Task goal. Output the line containing "1568x440 pixels. How" and each line after it through the end of the data, exactly as written, with pictures left out.

Data provided.

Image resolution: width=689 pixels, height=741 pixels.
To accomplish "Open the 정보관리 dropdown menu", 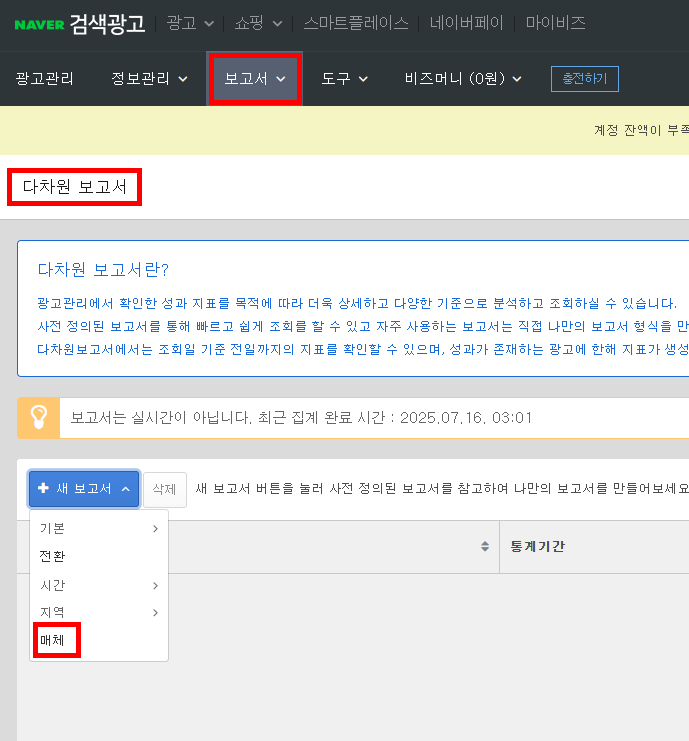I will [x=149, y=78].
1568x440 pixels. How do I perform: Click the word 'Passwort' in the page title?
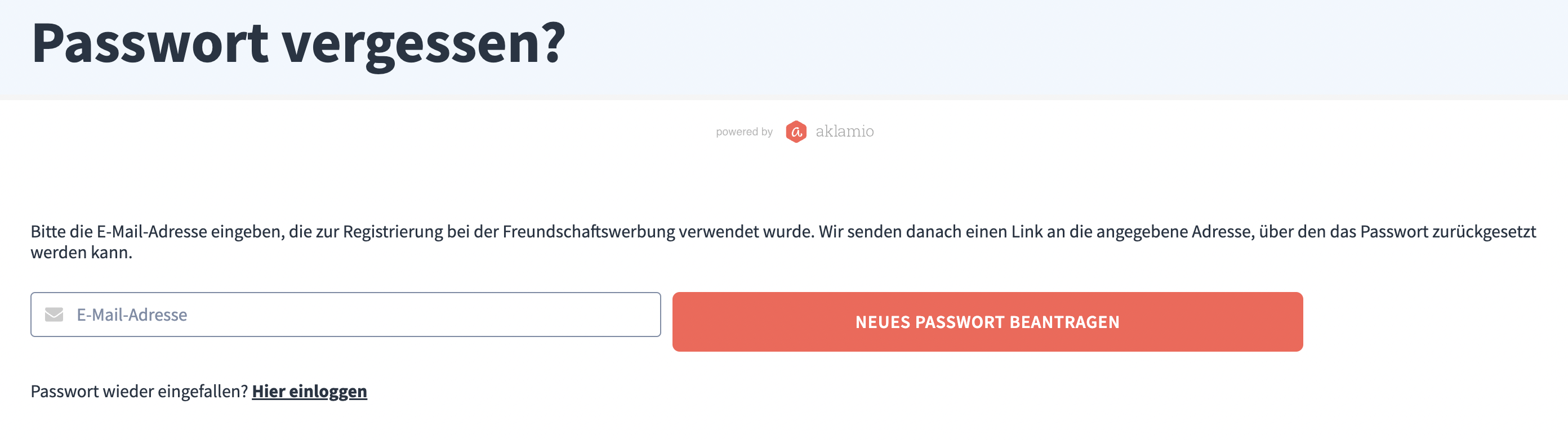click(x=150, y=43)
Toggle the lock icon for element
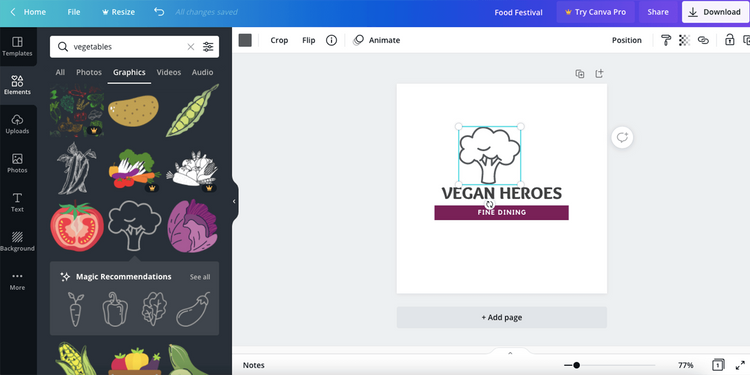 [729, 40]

Solution to the exercise.
1568x440 pixels. How do I perform: Click the word 'Passwort' in the page title?
click(x=150, y=43)
Toggle the lock icon for element
 [729, 40]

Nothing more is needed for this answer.